Start of Data to process
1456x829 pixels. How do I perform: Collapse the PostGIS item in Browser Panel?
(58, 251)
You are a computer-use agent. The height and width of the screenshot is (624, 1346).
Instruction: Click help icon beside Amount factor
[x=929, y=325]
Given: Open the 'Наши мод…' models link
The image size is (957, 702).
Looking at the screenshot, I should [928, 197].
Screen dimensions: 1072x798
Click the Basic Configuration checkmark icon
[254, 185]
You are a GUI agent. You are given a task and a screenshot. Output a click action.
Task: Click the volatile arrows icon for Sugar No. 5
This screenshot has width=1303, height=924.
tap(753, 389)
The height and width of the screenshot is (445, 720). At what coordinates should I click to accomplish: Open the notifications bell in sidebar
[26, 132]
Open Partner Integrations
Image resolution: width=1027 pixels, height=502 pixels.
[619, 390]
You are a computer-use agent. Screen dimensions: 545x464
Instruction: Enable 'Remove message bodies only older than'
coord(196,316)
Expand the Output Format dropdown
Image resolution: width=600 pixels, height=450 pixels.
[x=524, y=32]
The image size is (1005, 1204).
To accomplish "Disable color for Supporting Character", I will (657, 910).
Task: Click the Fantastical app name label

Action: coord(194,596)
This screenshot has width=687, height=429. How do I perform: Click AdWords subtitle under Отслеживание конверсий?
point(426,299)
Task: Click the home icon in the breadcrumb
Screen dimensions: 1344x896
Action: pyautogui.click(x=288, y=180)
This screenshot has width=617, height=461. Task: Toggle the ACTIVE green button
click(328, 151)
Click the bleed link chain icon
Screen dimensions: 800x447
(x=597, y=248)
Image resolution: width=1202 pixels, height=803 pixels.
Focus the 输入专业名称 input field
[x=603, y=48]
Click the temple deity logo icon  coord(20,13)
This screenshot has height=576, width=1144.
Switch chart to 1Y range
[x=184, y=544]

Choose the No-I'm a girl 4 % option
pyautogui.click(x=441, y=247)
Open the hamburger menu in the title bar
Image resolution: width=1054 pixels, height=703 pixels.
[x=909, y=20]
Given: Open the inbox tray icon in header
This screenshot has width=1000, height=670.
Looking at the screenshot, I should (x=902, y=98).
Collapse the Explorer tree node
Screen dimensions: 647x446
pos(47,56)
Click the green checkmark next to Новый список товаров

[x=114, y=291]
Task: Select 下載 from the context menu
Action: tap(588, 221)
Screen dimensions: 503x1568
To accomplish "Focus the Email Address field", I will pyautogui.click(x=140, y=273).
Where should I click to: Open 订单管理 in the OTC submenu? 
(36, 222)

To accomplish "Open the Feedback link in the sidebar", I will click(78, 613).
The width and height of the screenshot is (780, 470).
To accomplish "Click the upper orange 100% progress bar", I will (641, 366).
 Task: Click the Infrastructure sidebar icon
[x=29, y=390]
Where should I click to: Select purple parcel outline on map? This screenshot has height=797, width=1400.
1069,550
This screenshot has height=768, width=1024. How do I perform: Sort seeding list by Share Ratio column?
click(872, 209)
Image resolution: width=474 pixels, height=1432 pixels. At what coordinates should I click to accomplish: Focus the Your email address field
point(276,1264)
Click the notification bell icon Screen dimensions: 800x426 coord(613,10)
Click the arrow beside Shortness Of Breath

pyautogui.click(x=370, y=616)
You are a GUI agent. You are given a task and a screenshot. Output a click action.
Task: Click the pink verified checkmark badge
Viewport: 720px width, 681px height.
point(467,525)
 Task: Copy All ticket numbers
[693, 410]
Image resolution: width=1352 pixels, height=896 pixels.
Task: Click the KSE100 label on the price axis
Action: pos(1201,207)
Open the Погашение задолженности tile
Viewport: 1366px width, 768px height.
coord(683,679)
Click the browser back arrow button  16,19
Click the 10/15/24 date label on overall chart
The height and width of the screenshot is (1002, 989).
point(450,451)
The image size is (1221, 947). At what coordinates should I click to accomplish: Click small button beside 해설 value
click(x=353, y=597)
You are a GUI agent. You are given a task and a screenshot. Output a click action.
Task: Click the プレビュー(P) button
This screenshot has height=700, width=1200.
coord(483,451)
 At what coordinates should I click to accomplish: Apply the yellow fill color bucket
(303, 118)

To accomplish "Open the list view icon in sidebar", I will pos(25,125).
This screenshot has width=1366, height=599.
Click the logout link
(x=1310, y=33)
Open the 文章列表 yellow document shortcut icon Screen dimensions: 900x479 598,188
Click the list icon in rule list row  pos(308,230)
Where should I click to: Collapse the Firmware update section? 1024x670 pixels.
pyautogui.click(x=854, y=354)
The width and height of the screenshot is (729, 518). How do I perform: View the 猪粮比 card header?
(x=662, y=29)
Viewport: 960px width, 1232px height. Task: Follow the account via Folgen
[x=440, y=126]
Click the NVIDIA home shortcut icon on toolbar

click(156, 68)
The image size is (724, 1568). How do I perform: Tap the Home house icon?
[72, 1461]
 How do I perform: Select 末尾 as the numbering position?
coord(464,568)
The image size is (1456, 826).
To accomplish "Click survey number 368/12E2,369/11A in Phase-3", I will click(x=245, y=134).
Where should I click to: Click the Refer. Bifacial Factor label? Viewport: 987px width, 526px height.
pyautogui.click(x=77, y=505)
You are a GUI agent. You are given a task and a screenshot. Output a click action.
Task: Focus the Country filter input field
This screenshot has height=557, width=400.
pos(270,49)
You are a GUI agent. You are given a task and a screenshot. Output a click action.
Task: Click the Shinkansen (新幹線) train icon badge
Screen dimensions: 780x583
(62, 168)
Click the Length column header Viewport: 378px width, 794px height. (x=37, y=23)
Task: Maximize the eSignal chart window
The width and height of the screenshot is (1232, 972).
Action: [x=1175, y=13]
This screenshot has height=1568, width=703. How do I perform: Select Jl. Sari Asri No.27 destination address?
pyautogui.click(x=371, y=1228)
End of Data to process
### What needs to be done
Please copy every line of the listing above, unchanged.

### The answer
1456x829 pixels. How do I perform: Collapse the PostGIS item in Browser Panel?
(58, 251)
You are a computer-use agent. The height and width of the screenshot is (624, 1346).
Instruction: Click help icon beside Amount factor
[x=929, y=325]
Given: Open the 'Наши мод…' models link
The image size is (957, 702).
Looking at the screenshot, I should [928, 197].
Screen dimensions: 1072x798
Click the Basic Configuration checkmark icon
[254, 185]
You are a GUI agent. You are given a task and a screenshot. Output a click action.
Task: Click the volatile arrows icon for Sugar No. 5
This screenshot has width=1303, height=924.
tap(753, 389)
The height and width of the screenshot is (445, 720). At what coordinates should I click to accomplish: Open the notifications bell in sidebar
[26, 132]
Open Partner Integrations
Image resolution: width=1027 pixels, height=502 pixels.
[619, 390]
You are a computer-use agent. Screen dimensions: 545x464
Instruction: Enable 'Remove message bodies only older than'
coord(196,316)
Expand the Output Format dropdown
Image resolution: width=600 pixels, height=450 pixels.
[x=524, y=32]
The image size is (1005, 1204).
To accomplish "Disable color for Supporting Character", I will (657, 910).
Task: Click the Fantastical app name label

Action: coord(194,596)
This screenshot has width=687, height=429. How do I perform: Click AdWords subtitle under Отслеживание конверсий?
point(426,299)
Task: Click the home icon in the breadcrumb
Screen dimensions: 1344x896
Action: pyautogui.click(x=288, y=180)
This screenshot has width=617, height=461. Task: Toggle the ACTIVE green button
click(328, 151)
Click the bleed link chain icon
Screen dimensions: 800x447
(x=597, y=248)
Image resolution: width=1202 pixels, height=803 pixels.
Focus the 输入专业名称 input field
[x=603, y=48]
Click the temple deity logo icon  coord(20,13)
This screenshot has height=576, width=1144.
Switch chart to 1Y range
[x=184, y=544]

Choose the No-I'm a girl 4 % option
pyautogui.click(x=441, y=247)
Open the hamburger menu in the title bar
Image resolution: width=1054 pixels, height=703 pixels.
[x=909, y=20]
Given: Open the inbox tray icon in header
This screenshot has width=1000, height=670.
Looking at the screenshot, I should (x=902, y=98).
Collapse the Explorer tree node
Screen dimensions: 647x446
pos(47,56)
Click the green checkmark next to Новый список товаров

[x=114, y=291]
Task: Select 下載 from the context menu
Action: tap(588, 221)
Screen dimensions: 503x1568
To accomplish "Focus the Email Address field", I will pyautogui.click(x=140, y=273).
Where should I click to: Open 订单管理 in the OTC submenu? 
(36, 222)

To accomplish "Open the Feedback link in the sidebar", I will click(78, 613).
The width and height of the screenshot is (780, 470).
To accomplish "Click the upper orange 100% progress bar", I will (641, 366).
 Task: Click the Infrastructure sidebar icon
[x=29, y=390]
Where should I click to: Select purple parcel outline on map? This screenshot has height=797, width=1400.
1069,550
This screenshot has height=768, width=1024. How do I perform: Sort seeding list by Share Ratio column?
click(872, 209)
Image resolution: width=474 pixels, height=1432 pixels. At what coordinates should I click to accomplish: Focus the Your email address field
point(276,1264)
Click the notification bell icon Screen dimensions: 800x426 coord(613,10)
Click the arrow beside Shortness Of Breath

pyautogui.click(x=370, y=616)
You are a GUI agent. You are given a task and a screenshot. Output a click action.
Task: Click the pink verified checkmark badge
Viewport: 720px width, 681px height.
point(467,525)
 Task: Copy All ticket numbers
[693, 410]
Image resolution: width=1352 pixels, height=896 pixels.
Task: Click the KSE100 label on the price axis
Action: pos(1201,207)
Open the Погашение задолженности tile
Viewport: 1366px width, 768px height.
coord(683,679)
Click the browser back arrow button  16,19
Click the 10/15/24 date label on overall chart
The height and width of the screenshot is (1002, 989).
point(450,451)
The image size is (1221, 947). At what coordinates should I click to accomplish: Click small button beside 해설 value
click(x=353, y=597)
You are a GUI agent. You are given a task and a screenshot. Output a click action.
Task: Click the プレビュー(P) button
This screenshot has height=700, width=1200.
coord(483,451)
 At what coordinates should I click to accomplish: Apply the yellow fill color bucket
(303, 118)

To accomplish "Open the list view icon in sidebar", I will pos(25,125).
This screenshot has width=1366, height=599.
Click the logout link
(x=1310, y=33)
Open the 文章列表 yellow document shortcut icon Screen dimensions: 900x479 598,188
Click the list icon in rule list row  pos(308,230)
Where should I click to: Collapse the Firmware update section? 1024x670 pixels.
pyautogui.click(x=854, y=354)
The width and height of the screenshot is (729, 518). How do I perform: View the 猪粮比 card header?
(x=662, y=29)
Viewport: 960px width, 1232px height. Task: Follow the account via Folgen
[x=440, y=126]
Click the NVIDIA home shortcut icon on toolbar

click(156, 68)
The image size is (724, 1568). How do I perform: Tap the Home house icon?
[72, 1461]
 How do I perform: Select 末尾 as the numbering position?
coord(464,568)
The image size is (1456, 826).
To accomplish "Click survey number 368/12E2,369/11A in Phase-3", I will click(x=245, y=134).
Where should I click to: Click the Refer. Bifacial Factor label? Viewport: 987px width, 526px height.
pyautogui.click(x=77, y=505)
You are a GUI agent. You are given a task and a screenshot. Output a click action.
Task: Focus the Country filter input field
This screenshot has height=557, width=400.
pos(270,49)
You are a GUI agent. You are given a task and a screenshot. Output a click action.
Task: Click the Shinkansen (新幹線) train icon badge
Screen dimensions: 780x583
(62, 168)
Click the Length column header Viewport: 378px width, 794px height. (x=37, y=23)
Task: Maximize the eSignal chart window
The width and height of the screenshot is (1232, 972).
Action: [x=1175, y=13]
This screenshot has height=1568, width=703. How do I perform: Select Jl. Sari Asri No.27 destination address?
pyautogui.click(x=371, y=1228)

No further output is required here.